‘Islamophobia’ definition proposed by MPs would restrict free speech

11 December 2023

Head of Public Policy Tim Dieppe comments on the latest debate on the definition of Islamophobia

Last week, MPs debated Tackling Islamophobia in the House of Commons.

The debate was initiated by two backbenchers – Naz Shah MP and Paul Bristow MP. Paul Bristow is co-chair of the APPG on British Muslims, and Naz Shah is Vice-Chair. Sarah Own, Co-Chair of the APPG also spoke in the debate. There was no actual bill and no vote, but MPs were able to discuss the issue and put on record their thoughts.

As might be expected given the affiliations of the MPs who secured this debate, there were multiple calls for the government to formally adopt the APPG definition of Islamophobia. Naz Shah in his opening speech said:

“The debate on the APPG definition of Islamophobia is over. Islamophobia has been defined. That boat sailed five years ago. When will the Minister and the Government adopt the definition?”

Paul Bristow followed, saying:

“They do not seem to know what to do about this, and I hope the Minister will tell me what she is going to do about it, but let me suggest a solution: they should adopt the APPG definition, which they could have done many years ago. We do not have to go through this any more.
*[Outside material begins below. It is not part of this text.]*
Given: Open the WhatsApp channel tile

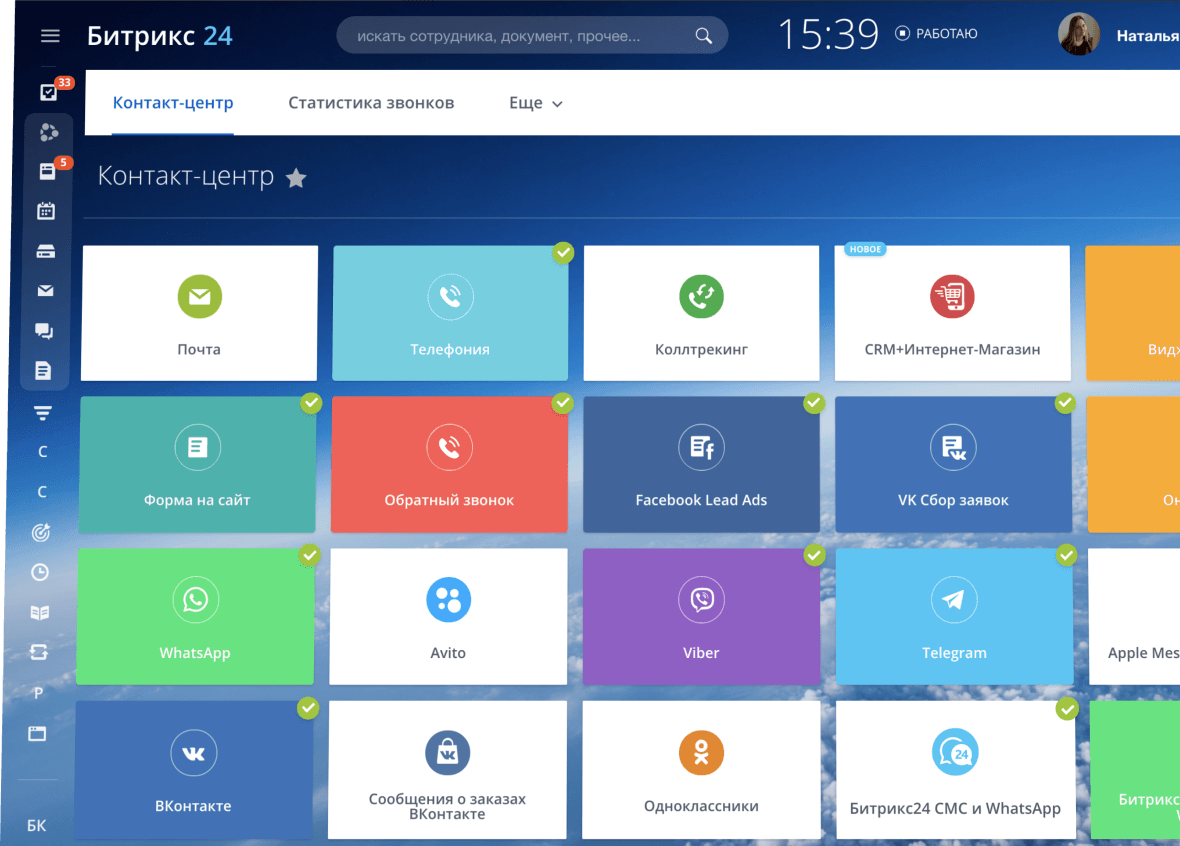Looking at the screenshot, I should tap(195, 616).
The APPG definition has been adopted by many different people and organisations, and if the Government adopted it, their problems would be solved instantly.”

Afzal Khan MP, another officer of the APPG on British Muslims, said:

“In 2018, following extensive consultation with academics, experts and faith communities, the all-party group on British Muslims formulated a definition of Islamophobia. In the years since, every political party except the Conservatives has adopted that definition, alongside councils, elected Mayors, trade unions, academics and community groups across the country. However, there is one blocker to UK-wide adoption of a formal definition of Islamophobia: the Tory Government. They rejected the expert definition put forward by the APPG, claiming that it is inconsistent with the Equality Act 2010.”
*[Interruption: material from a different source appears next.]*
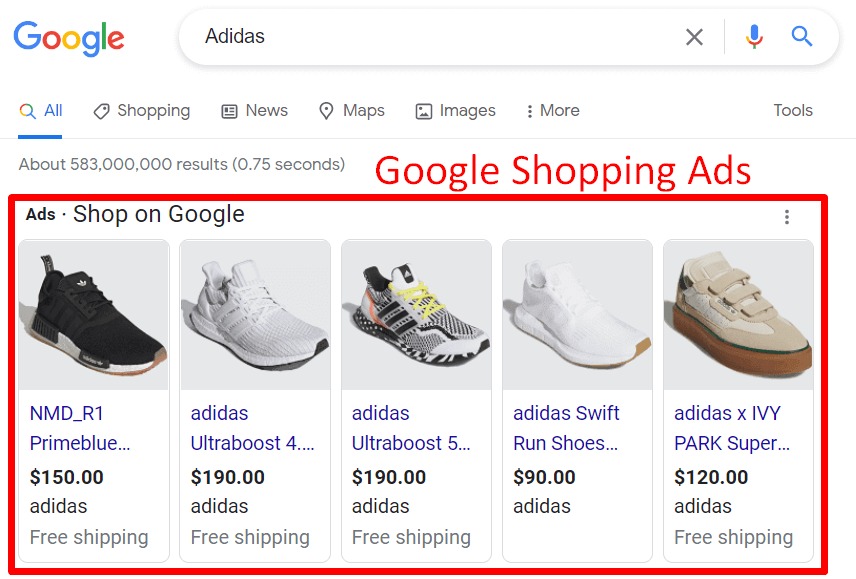Viewport: 856px width, 579px height.
Task: Click the magnifying glass to search
Action: click(801, 36)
Several other MPs spoke in a similar vein.

It is worth remembering just how vague and expansive the APPG definition of Islamophobia is. The definition states:

“Islamophobia is rooted in racism and is a type of racism that targets expressions of Muslimness or perceived Muslimness.”
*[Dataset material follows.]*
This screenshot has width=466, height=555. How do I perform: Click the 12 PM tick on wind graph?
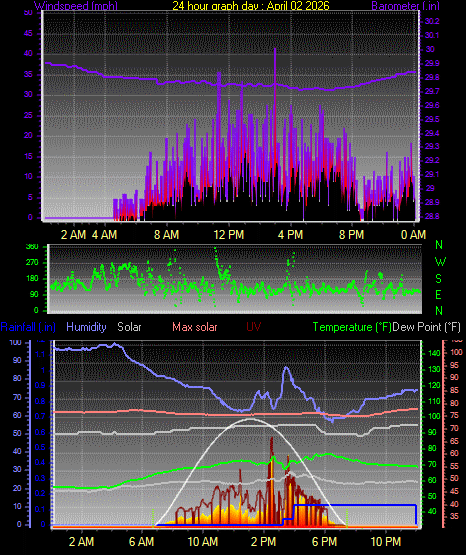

Notice that Islamophobia is defined as a type of racism – no matter that Islam is not a race. Notice that it targets ‘expressions of Muslimness’ without clarification, and then roots this in perception. There is no definition of ‘Muslimness’.

I have written before about the serious problems with this definition, and how it undermines free speech in relation to Islam. I signed an open letter to the then Home Secretary warning against the adoption of this definition. Some Muslims have also rejected this definition. I have also written about how the former head of the Equality and Human Rights Commission, Trevor Phillips, was suspended from the Labour Party for alleged Islamophobia. His case demonstrates just how restrictive of free speech the definition is.

Fortunately, the government minister, Felicity Buchan MP, Parliamentary Under-Secretary of State for Levelling Up, Housing and Communities, spoke in defence of the government’s refusal to adopt the APPG definition. She said:

“I want to make it clear that this Government do not accept that particular definition of Islamophobia. The definition proposed by the APPG is not in line with the Equality Act 2010, which defines race in terms of colour, nationality and national or ethnic origins. The proposed definition could also unintentionally undermine freedom of speech. The term “anti-Muslim hatred” is more precise and better reflects UK hate crime legislation. Let me put it in simple terms: free speech entitles people to express views on religion or ideology, but they must not hate or discriminate against someone because of their religion. That is why we think that “anti-Muslim hatred” is a more appropriate term.”

Quite right. I have been arguing that no new definition is needed and that the term ‘anti-Muslim’ is sufficient. It is not clear whether those MPs who are vociferously arguing for adoption of the definition recognise how serious the problems with it actually are.

Given the strength of support for the APPG definition by all major political parties except the Conservative Party, if we get a change of government at the next election, it seems very likely that the government will then adopt the APPG definition. This will make it very difficult or impossible for MPs to criticise Islamic practice or doctrine. We will in effect have brought in an Islamic blasphemy code. This already exists in the Labour Party, other political parties and local councils. It is likely that a Labour government would even put this into law as part of a proposed Race Equality Act.

For now, our freedom to criticise Islam remains. The question is for how much longer?